>>>

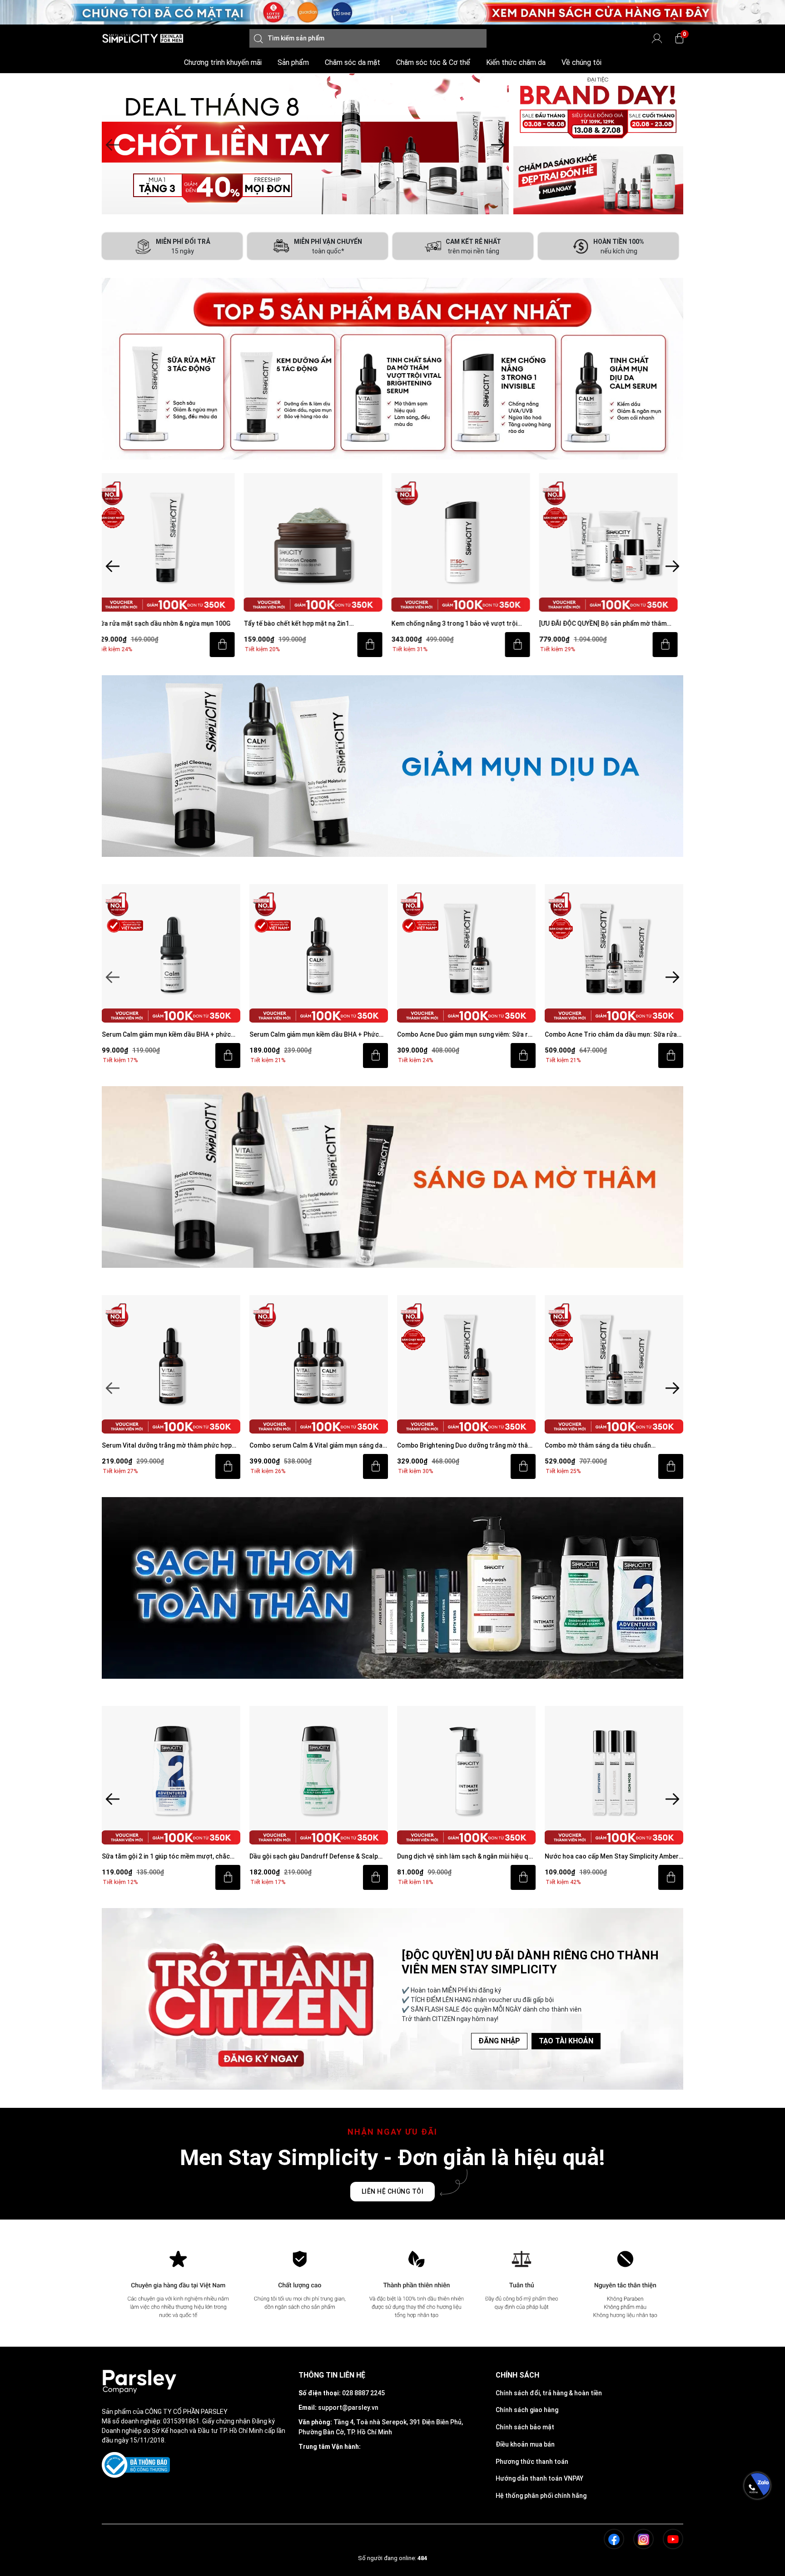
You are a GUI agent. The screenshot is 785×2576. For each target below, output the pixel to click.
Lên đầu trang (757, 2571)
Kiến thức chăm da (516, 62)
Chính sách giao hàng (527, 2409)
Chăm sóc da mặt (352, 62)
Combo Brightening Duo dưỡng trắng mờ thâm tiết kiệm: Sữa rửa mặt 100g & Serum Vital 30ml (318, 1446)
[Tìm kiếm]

<<<

Task instructions: Reproduce the material word for word. Any pictures should be left out of the copy.

Result below:
You are a GUI agent. The screenshot is 785×2576. For each target below, output the pixel to click.
Lên đầu trang (757, 2571)
Kiến thức chăm da (516, 62)
Chính sách giao hàng (527, 2409)
Chăm sóc da mặt (352, 62)
Combo Brightening Duo dưỡng trắng mờ thâm tiết kiệm: Sữa rửa mặt 100g & Serum Vital 30ml (318, 1446)
[Tìm kiếm]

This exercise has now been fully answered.